*** INFORMATION GIVEN ***

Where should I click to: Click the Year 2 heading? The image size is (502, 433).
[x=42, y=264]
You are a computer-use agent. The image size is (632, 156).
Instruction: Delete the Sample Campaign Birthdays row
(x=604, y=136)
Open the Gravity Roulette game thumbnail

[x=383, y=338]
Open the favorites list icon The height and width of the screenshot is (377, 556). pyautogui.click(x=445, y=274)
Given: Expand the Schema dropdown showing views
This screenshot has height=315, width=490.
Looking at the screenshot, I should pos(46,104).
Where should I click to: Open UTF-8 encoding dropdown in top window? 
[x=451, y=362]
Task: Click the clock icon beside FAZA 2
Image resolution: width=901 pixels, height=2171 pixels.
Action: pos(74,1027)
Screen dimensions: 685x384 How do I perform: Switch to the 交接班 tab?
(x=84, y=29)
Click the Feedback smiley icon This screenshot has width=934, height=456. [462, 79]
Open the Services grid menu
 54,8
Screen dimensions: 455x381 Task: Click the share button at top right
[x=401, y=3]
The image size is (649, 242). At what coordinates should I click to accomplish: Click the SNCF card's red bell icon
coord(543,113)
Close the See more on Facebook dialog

*** End of INFORMATION GIVEN ***

* **BRIEF**:
In your reply, restate every entry exactly.

* **RESPONSE FOR THIS EXERCISE**:
Where should I click to: Click the Year 2 heading? The image size is (502, 433).
[x=42, y=264]
You are a computer-use agent. The image size is (632, 156).
Instruction: Delete the Sample Campaign Birthdays row
(x=604, y=136)
Open the Gravity Roulette game thumbnail

[x=383, y=338]
Open the favorites list icon The height and width of the screenshot is (377, 556). pyautogui.click(x=445, y=274)
Given: Expand the Schema dropdown showing views
This screenshot has height=315, width=490.
Looking at the screenshot, I should pos(46,104).
Where should I click to: Open UTF-8 encoding dropdown in top window? 
[x=451, y=362]
Task: Click the clock icon beside FAZA 2
Image resolution: width=901 pixels, height=2171 pixels.
Action: pos(74,1027)
Screen dimensions: 685x384 How do I perform: Switch to the 交接班 tab?
(x=84, y=29)
Click the Feedback smiley icon This screenshot has width=934, height=456. [462, 79]
Open the Services grid menu
 54,8
Screen dimensions: 455x381 Task: Click the share button at top right
[x=401, y=3]
The image size is (649, 242). At what coordinates should I click to accomplish: Click the SNCF card's red bell icon
coord(543,113)
Close the See more on Facebook dialog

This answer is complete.